» Brief:
Write out every one of the records below word for word, but leave out the pictures.

» Input rows:
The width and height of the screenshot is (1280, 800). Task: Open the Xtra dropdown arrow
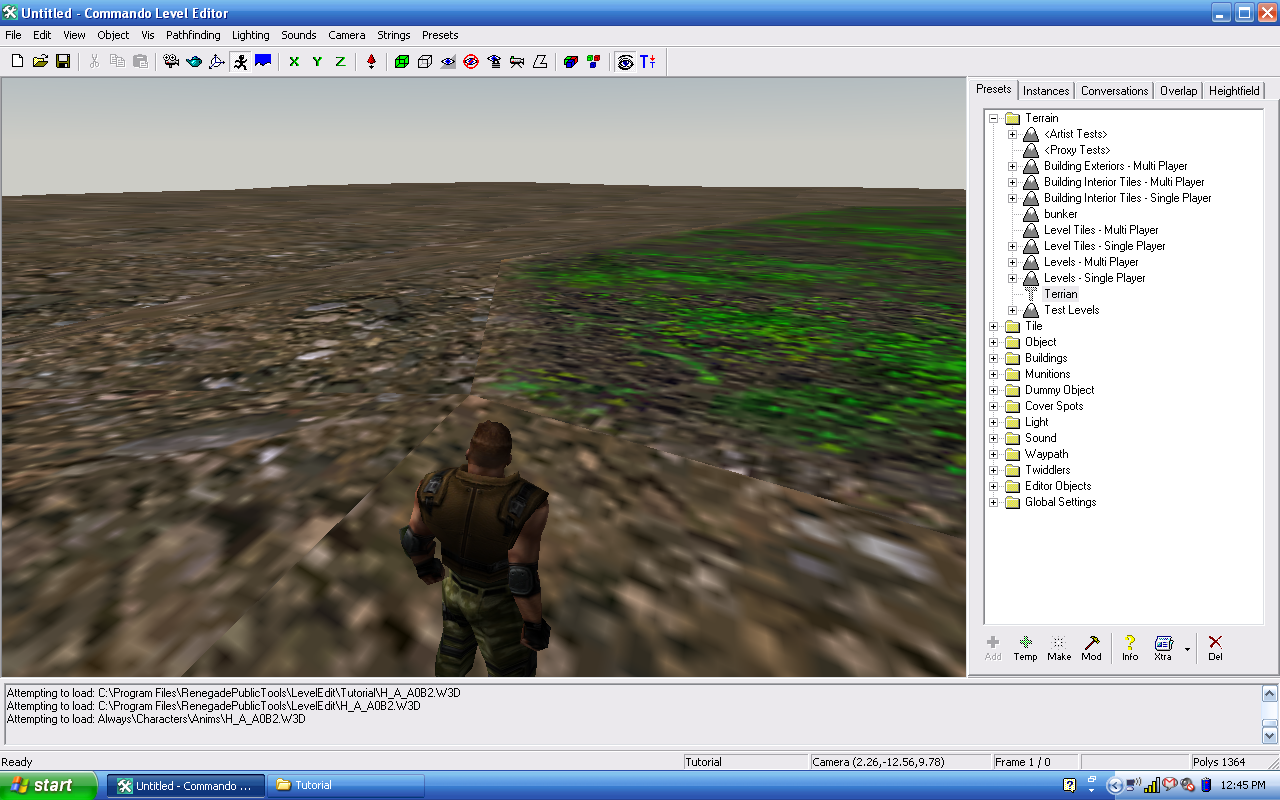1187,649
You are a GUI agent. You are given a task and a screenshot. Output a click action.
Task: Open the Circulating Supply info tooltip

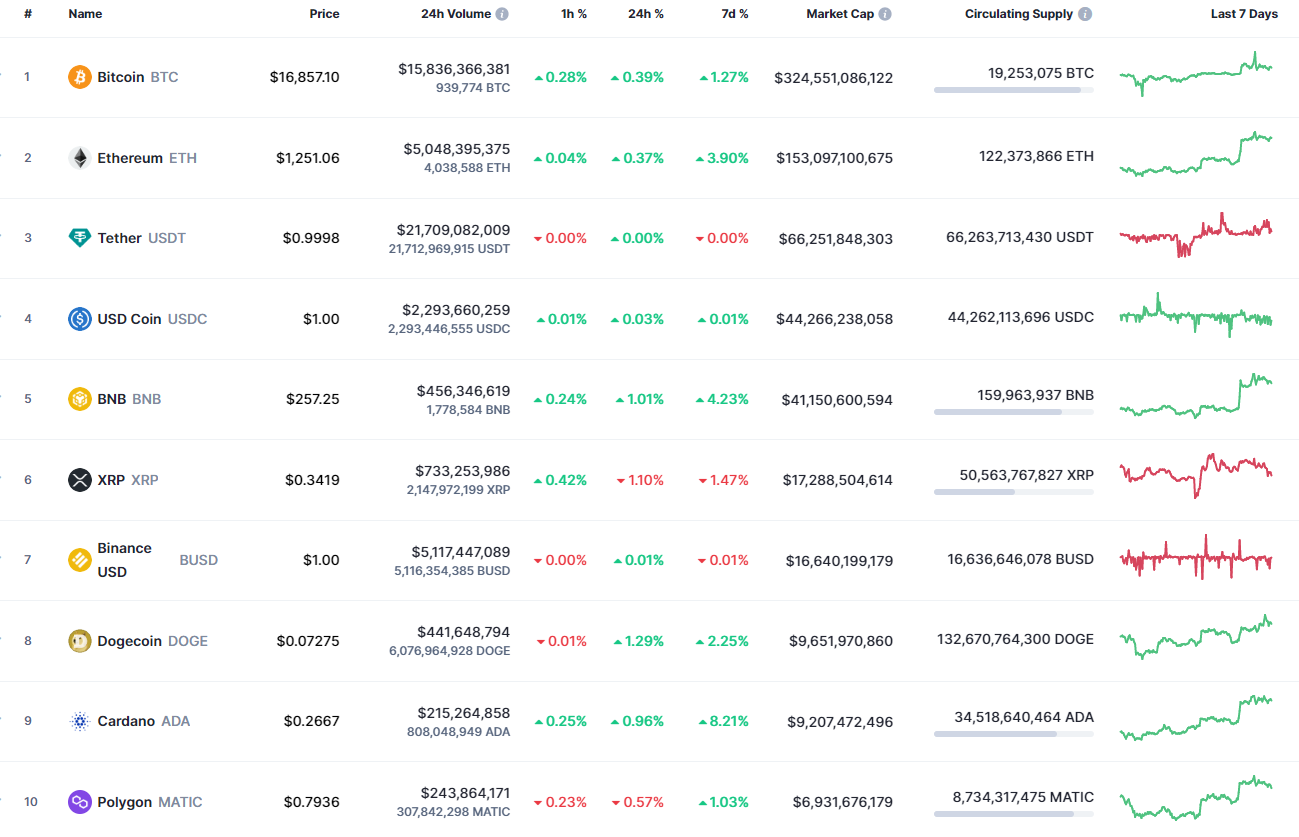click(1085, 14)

» Response for this exercise:
The width and height of the screenshot is (1280, 800). Task: Open the Xtra dropdown arrow
1187,649
You are a GUI agent. You are given a task and a screenshot. Output a click action.
Task: Open the Circulating Supply info tooltip

click(1085, 14)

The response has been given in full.